* [PROBLEM STATEMENT]: Count, in the data that follows, every line with the string "Alles", and give that count as the whole reply.

(Collected data entries)

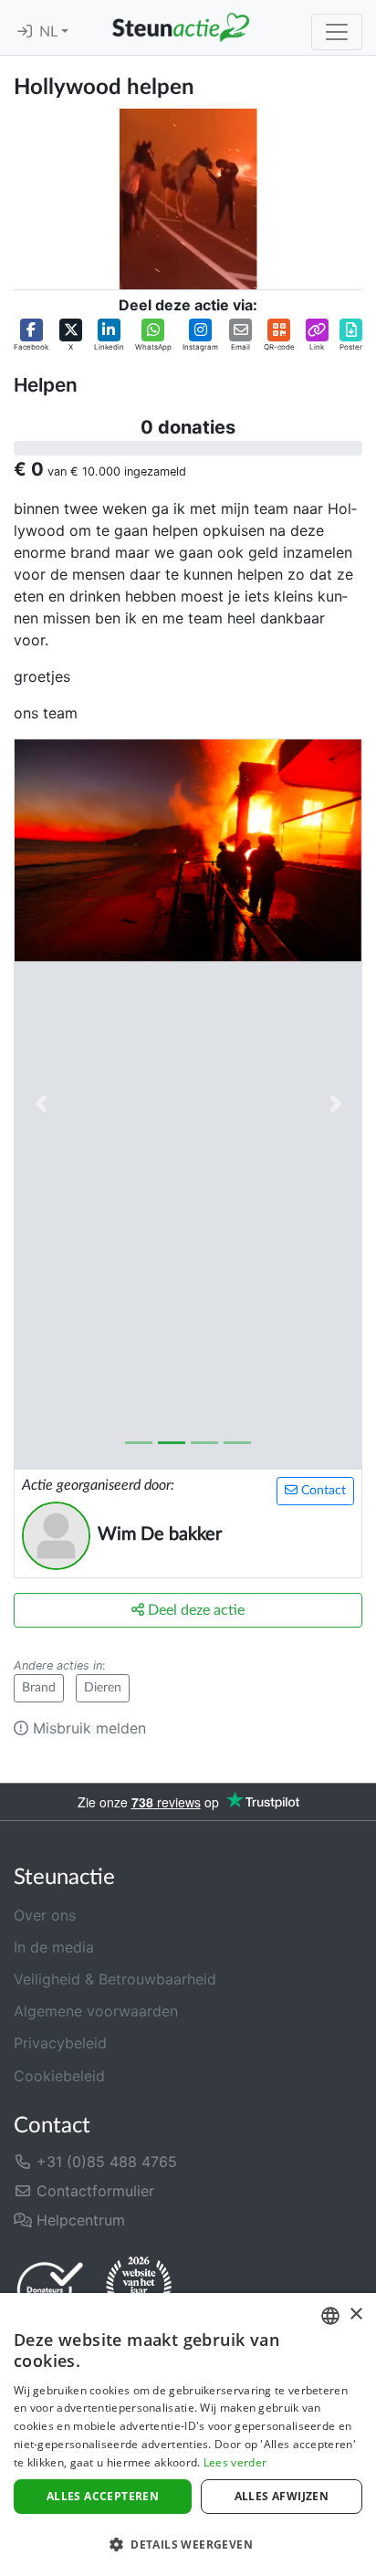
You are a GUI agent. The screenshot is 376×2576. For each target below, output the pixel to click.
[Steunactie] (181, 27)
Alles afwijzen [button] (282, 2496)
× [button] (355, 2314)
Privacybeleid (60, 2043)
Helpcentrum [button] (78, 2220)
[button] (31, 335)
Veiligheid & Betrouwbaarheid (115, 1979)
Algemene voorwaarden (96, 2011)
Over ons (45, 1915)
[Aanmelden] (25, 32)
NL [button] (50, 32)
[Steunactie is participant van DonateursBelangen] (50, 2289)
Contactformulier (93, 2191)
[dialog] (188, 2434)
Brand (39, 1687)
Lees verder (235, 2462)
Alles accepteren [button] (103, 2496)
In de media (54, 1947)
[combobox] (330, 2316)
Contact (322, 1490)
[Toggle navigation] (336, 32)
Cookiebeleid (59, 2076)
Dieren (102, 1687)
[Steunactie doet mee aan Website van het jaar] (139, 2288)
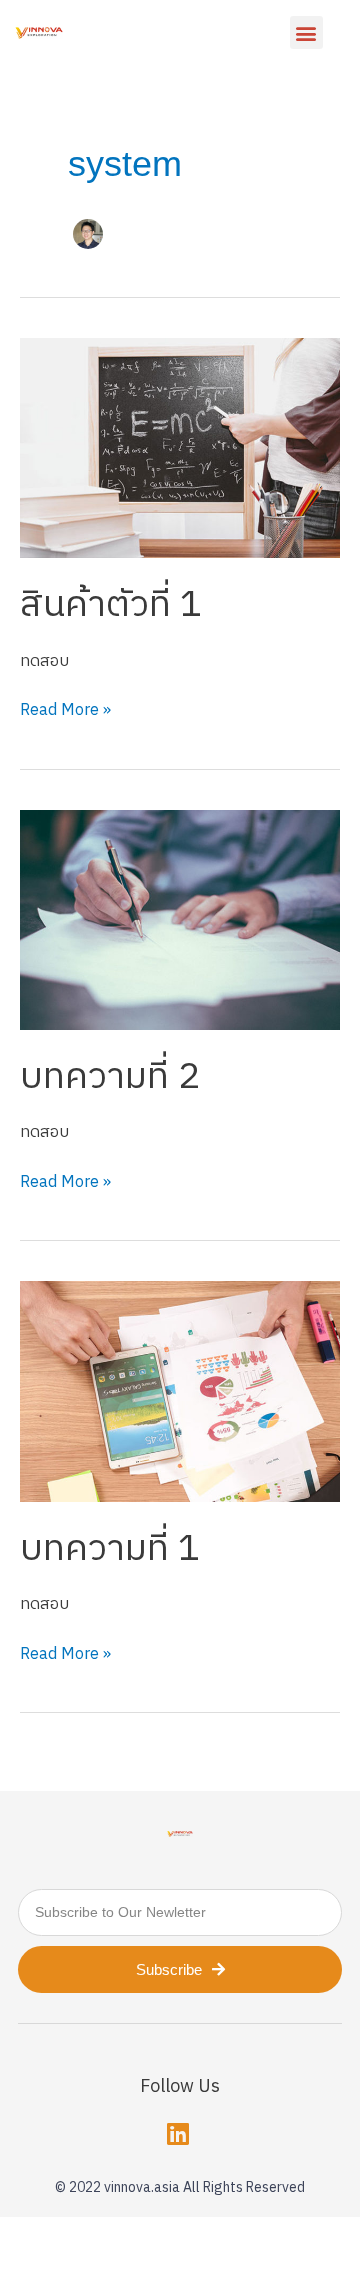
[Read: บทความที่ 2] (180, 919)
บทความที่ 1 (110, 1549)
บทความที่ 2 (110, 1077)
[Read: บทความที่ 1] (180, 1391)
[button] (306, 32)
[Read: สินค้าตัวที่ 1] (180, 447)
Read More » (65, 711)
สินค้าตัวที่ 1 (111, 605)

* [OUTPUT BELOW]: 2